(PROBLEM STATEMENT): Write out the lines exactly as they stand, from the line with "Find the location of a particular element." through the end of the lines below, leaving the pictures out of your answer.

Stored items

◇ ◇ ◇ ◇

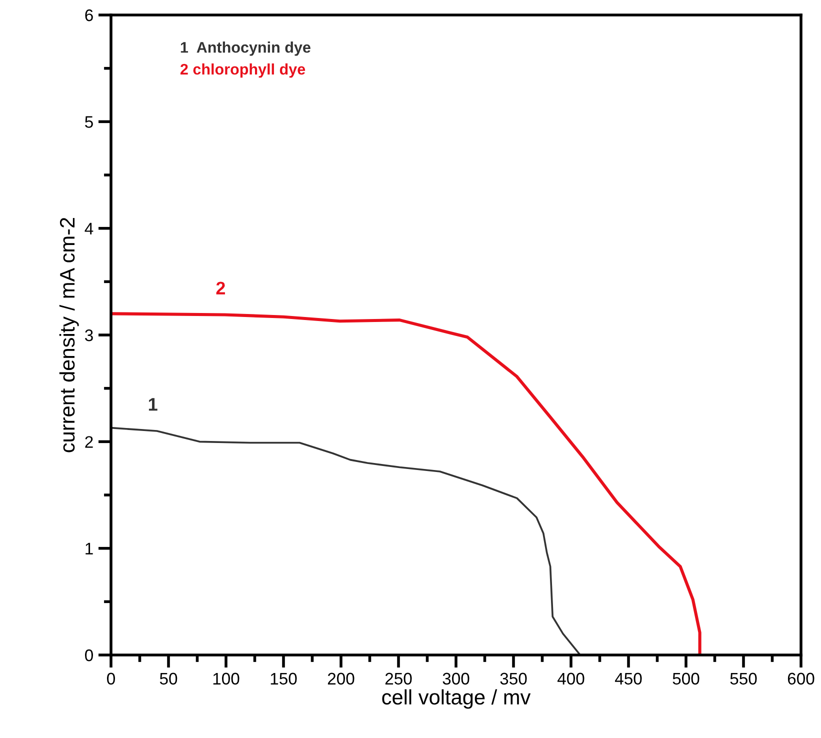 The width and height of the screenshot is (821, 738). What do you see at coordinates (570, 678) in the screenshot?
I see `x-tick-label: 400` at bounding box center [570, 678].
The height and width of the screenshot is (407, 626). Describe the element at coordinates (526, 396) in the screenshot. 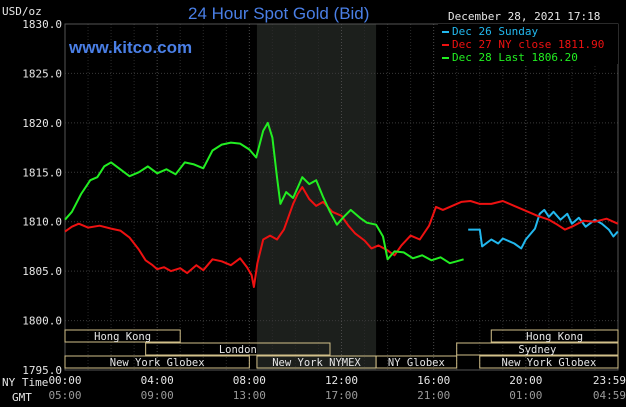

I see `x-tick-gmt: 01:00` at that location.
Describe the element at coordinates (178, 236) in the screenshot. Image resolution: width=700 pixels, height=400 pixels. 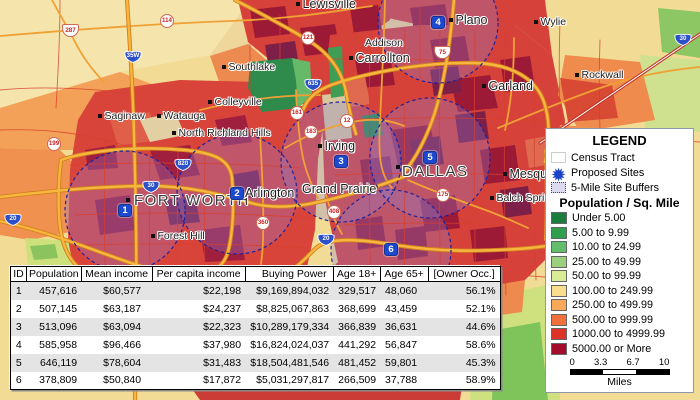
I see `city-label-forest-hill: Forest Hill` at that location.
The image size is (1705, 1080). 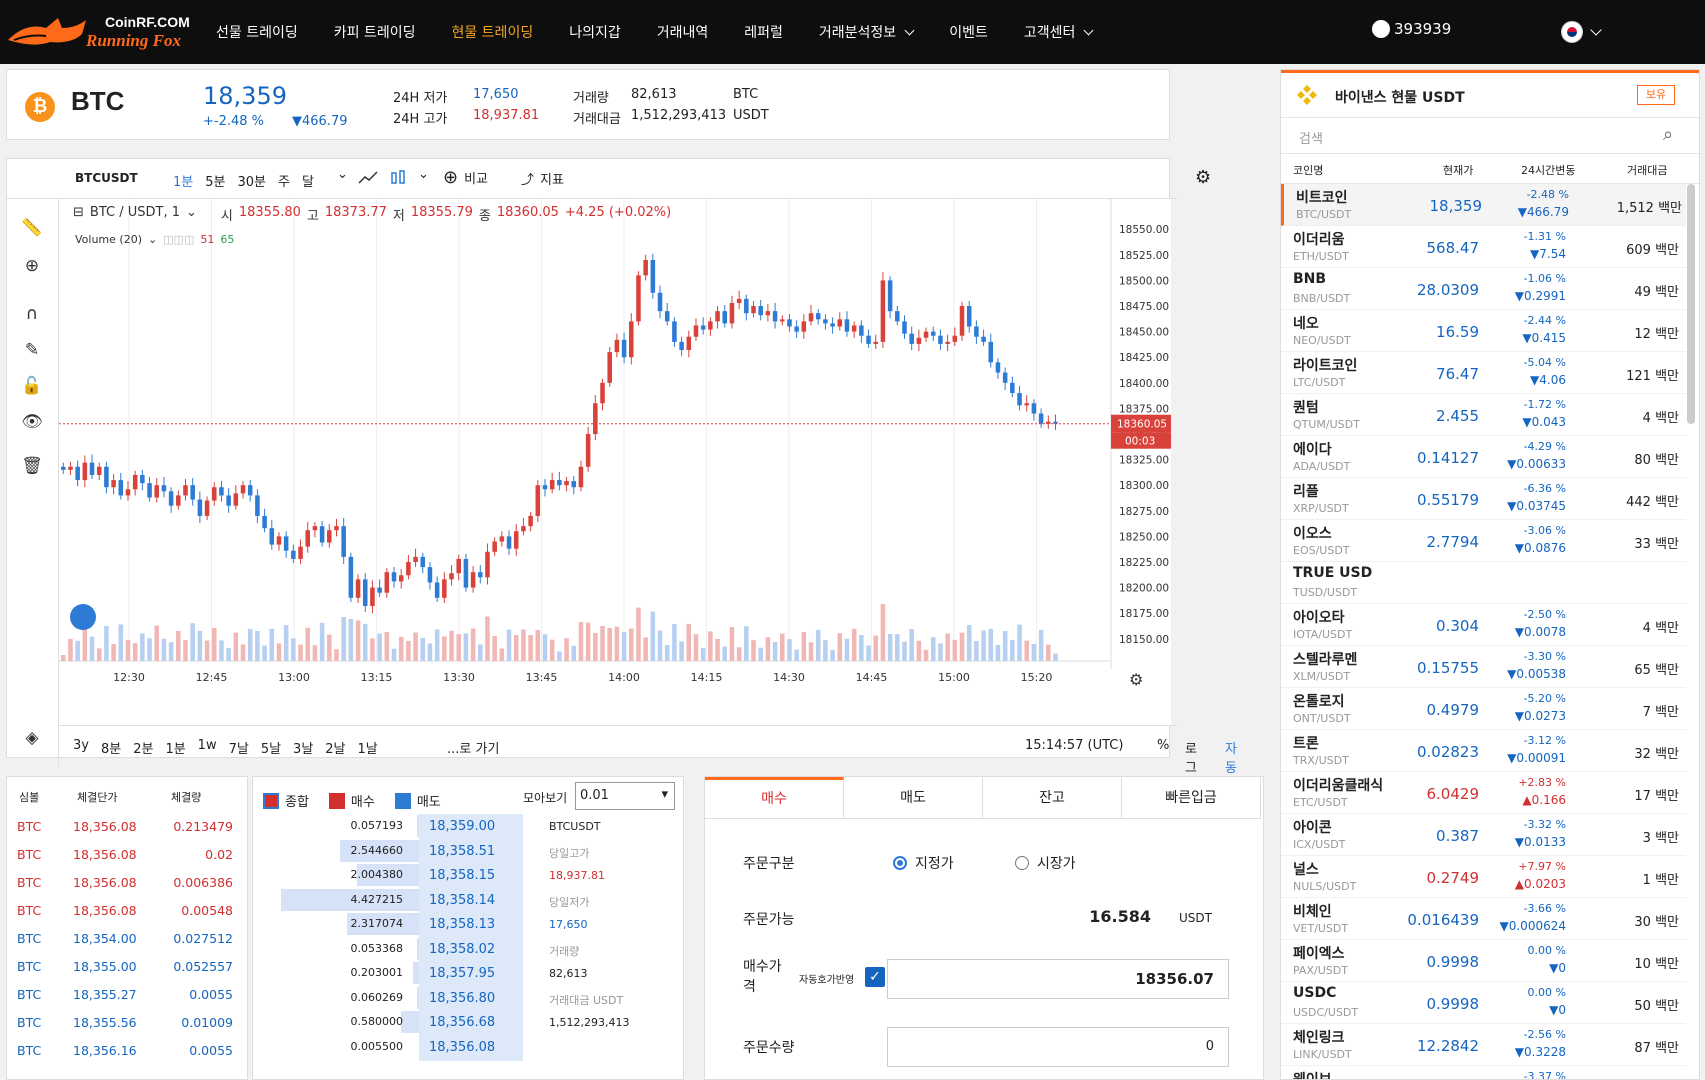 What do you see at coordinates (467, 950) in the screenshot?
I see `orderbook-row: 0.053368 18,358.02 거래량` at bounding box center [467, 950].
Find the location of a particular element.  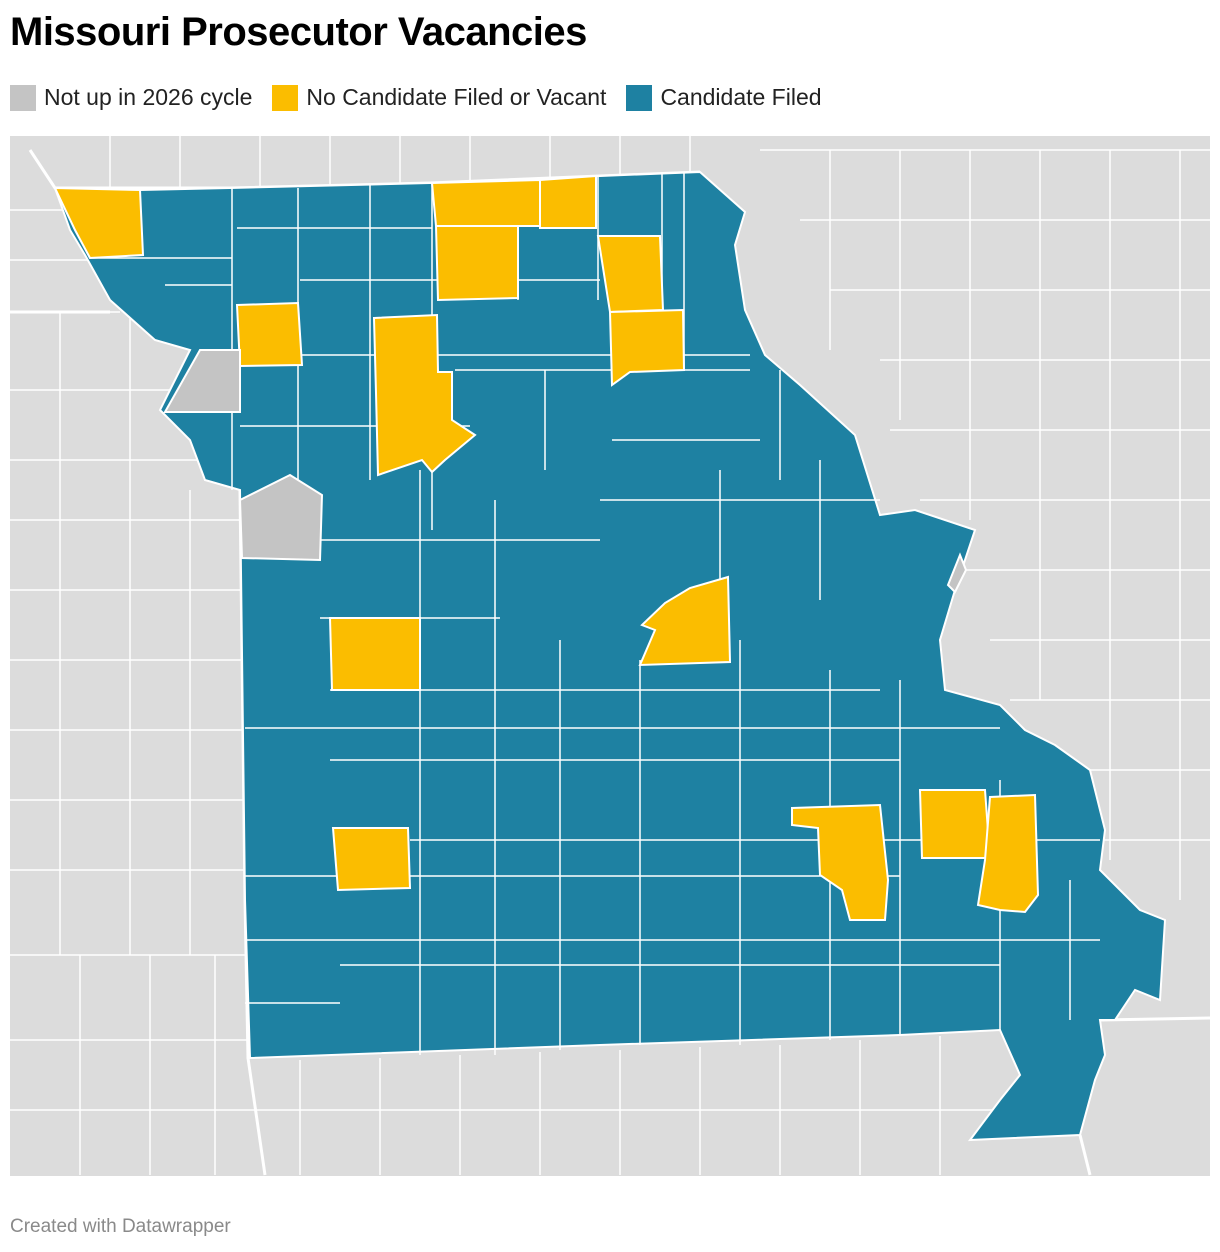

legend-item: Candidate Filed is located at coordinates (724, 98).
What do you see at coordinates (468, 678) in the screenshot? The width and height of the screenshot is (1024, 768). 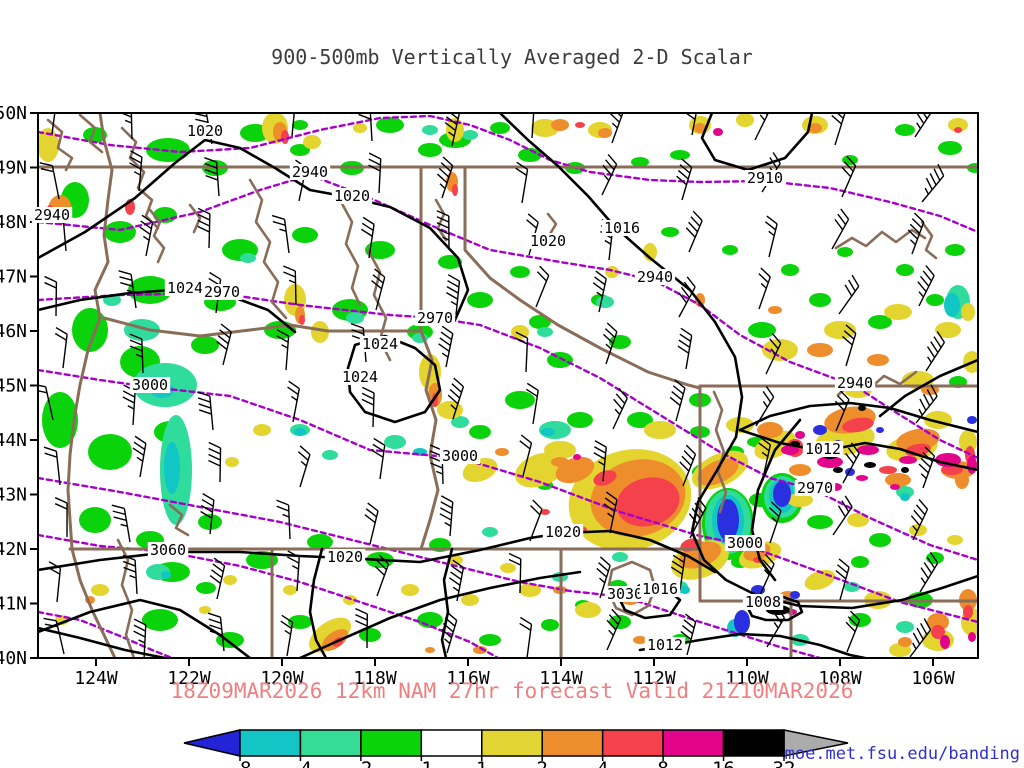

◇ ◇ ◇ ◇

(FINAL ANSWER):
Find the location of a particular element.  

legend-item: Candidate Filed is located at coordinates (724, 98).
What do you see at coordinates (468, 678) in the screenshot? The width and height of the screenshot is (1024, 768). 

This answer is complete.